The discussion in the [marginal distribution](/aiml-common/lectures/optimization/maximum-likelihood/marginal_maximum_likelihood) is equivalently applicable to the conditional distribution $p_{model}(\mathbf y \mid \mathbf x, \mathbf w)$ which governs supervised learning, $y$ being the symbol of the label / target variable.
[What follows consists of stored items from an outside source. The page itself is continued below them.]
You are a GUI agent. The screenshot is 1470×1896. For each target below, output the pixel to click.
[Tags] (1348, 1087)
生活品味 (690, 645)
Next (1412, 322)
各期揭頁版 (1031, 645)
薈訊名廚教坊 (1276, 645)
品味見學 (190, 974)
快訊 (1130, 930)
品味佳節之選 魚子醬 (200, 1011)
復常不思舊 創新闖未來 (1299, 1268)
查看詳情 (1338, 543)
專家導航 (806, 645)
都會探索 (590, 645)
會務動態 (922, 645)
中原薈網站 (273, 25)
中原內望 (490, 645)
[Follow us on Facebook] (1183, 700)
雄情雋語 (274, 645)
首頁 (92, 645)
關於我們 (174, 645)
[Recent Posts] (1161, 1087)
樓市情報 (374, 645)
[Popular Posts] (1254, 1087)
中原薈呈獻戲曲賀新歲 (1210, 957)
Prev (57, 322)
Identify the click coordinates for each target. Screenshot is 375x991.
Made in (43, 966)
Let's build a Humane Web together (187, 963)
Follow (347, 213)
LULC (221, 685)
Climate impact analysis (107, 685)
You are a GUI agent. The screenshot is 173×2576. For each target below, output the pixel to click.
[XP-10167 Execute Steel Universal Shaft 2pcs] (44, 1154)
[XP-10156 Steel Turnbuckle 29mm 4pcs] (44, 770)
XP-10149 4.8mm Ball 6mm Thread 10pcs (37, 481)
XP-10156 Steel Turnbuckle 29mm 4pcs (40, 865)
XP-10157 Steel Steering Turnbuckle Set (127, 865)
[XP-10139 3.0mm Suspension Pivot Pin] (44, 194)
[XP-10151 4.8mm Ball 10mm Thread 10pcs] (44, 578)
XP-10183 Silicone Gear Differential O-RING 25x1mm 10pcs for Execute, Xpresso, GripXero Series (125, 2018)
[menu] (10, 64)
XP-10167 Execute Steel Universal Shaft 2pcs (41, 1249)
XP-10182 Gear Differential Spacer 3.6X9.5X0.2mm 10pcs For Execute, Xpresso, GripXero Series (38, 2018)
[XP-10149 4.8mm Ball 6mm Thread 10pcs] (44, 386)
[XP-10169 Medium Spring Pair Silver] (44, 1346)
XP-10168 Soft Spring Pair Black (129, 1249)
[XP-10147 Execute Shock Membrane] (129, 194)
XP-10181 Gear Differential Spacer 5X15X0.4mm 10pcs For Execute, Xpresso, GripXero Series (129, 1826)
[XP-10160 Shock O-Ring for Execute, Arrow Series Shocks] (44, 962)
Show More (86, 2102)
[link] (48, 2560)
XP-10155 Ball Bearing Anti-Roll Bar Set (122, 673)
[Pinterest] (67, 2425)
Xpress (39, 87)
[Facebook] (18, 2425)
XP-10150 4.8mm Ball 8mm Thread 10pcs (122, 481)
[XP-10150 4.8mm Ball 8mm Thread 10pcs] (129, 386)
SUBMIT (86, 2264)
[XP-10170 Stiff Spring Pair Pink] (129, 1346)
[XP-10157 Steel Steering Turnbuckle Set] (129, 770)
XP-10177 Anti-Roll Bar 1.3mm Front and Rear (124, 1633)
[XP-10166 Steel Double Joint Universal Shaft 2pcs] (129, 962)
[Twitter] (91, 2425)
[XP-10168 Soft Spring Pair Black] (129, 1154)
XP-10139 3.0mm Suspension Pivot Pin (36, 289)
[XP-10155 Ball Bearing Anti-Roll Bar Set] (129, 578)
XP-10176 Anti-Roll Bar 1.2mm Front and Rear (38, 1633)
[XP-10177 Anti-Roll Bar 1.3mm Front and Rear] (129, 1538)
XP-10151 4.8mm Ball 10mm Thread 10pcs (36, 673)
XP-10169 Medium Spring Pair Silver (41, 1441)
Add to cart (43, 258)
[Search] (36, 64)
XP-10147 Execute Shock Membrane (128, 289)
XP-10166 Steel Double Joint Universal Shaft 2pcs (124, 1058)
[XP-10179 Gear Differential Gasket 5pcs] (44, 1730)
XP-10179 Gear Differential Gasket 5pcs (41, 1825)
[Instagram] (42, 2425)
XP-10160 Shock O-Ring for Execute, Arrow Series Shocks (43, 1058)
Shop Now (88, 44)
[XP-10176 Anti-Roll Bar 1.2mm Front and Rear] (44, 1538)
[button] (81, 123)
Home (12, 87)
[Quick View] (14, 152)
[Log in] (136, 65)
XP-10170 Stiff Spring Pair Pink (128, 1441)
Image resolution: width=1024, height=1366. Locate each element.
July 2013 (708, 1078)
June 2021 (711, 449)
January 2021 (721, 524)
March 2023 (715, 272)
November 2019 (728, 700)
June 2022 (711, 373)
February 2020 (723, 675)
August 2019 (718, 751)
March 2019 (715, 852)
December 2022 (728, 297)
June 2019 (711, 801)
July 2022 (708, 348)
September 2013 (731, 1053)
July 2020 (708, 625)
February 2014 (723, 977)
Therefore all machine learning software frameworks offer excellent APIs on CE calculation.

$L(\mathbf w) = - \mathbb{E}_{\mathbf x, \mathbf y \sim \hat p_{data}}  \log p_{model}(\mathbf y \mid \mathbf x; \mathbf w)$

The attractiveness of the ML solution is that the CE (also known as log-loss) is general and we *don't need to re-design it* when we change the model.

## Visualizing the regression function - the conditional mean

It is now instructive to go over an example to understand that even the plain-old mean squared error (MSE), the objective that is common in the regression setting, falls under the same umbrella - it's the cross entropy between $\hat p_{data}$ and a Gaussian model.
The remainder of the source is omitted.